Listed records:
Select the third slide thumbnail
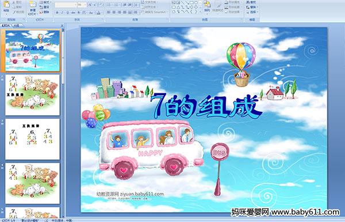345x222 pixels. click(x=32, y=139)
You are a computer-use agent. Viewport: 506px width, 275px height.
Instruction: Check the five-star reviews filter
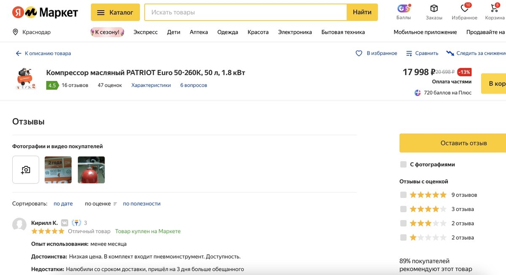coord(404,195)
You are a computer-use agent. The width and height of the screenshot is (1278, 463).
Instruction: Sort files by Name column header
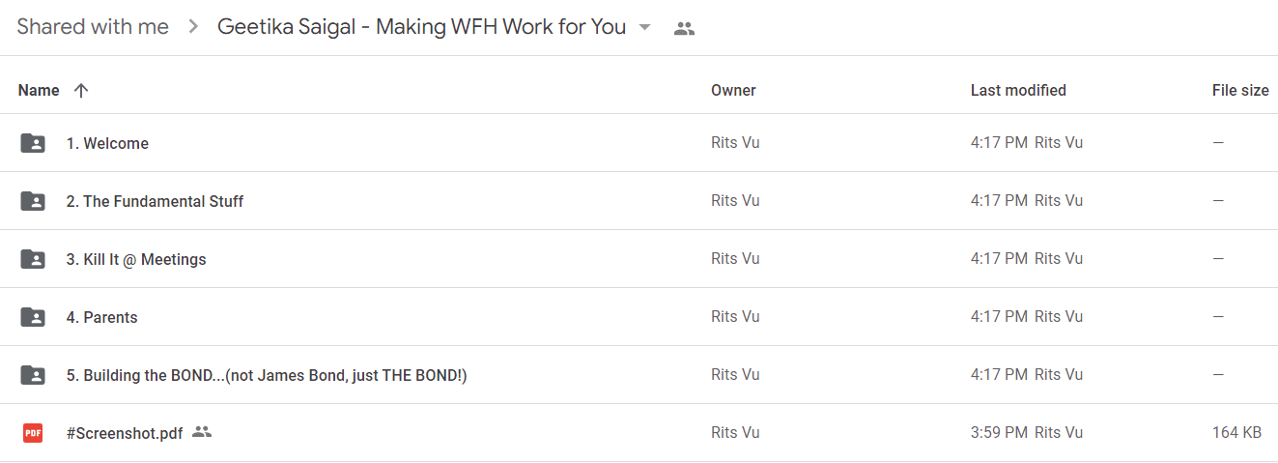pos(39,90)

Problem to solve:
Exactly what appears in the records above must be returned, apart from the pictures.

Answer box:
Select the third slide thumbnail
345x222 pixels. click(x=32, y=139)
You are a computer-use agent. Viewport: 506px width, 275px height.
Instruction: Check the five-star reviews filter
coord(404,195)
You are a computer-use agent. The width and height of the screenshot is (1278, 463).
Instruction: Sort files by Name column header
pos(39,90)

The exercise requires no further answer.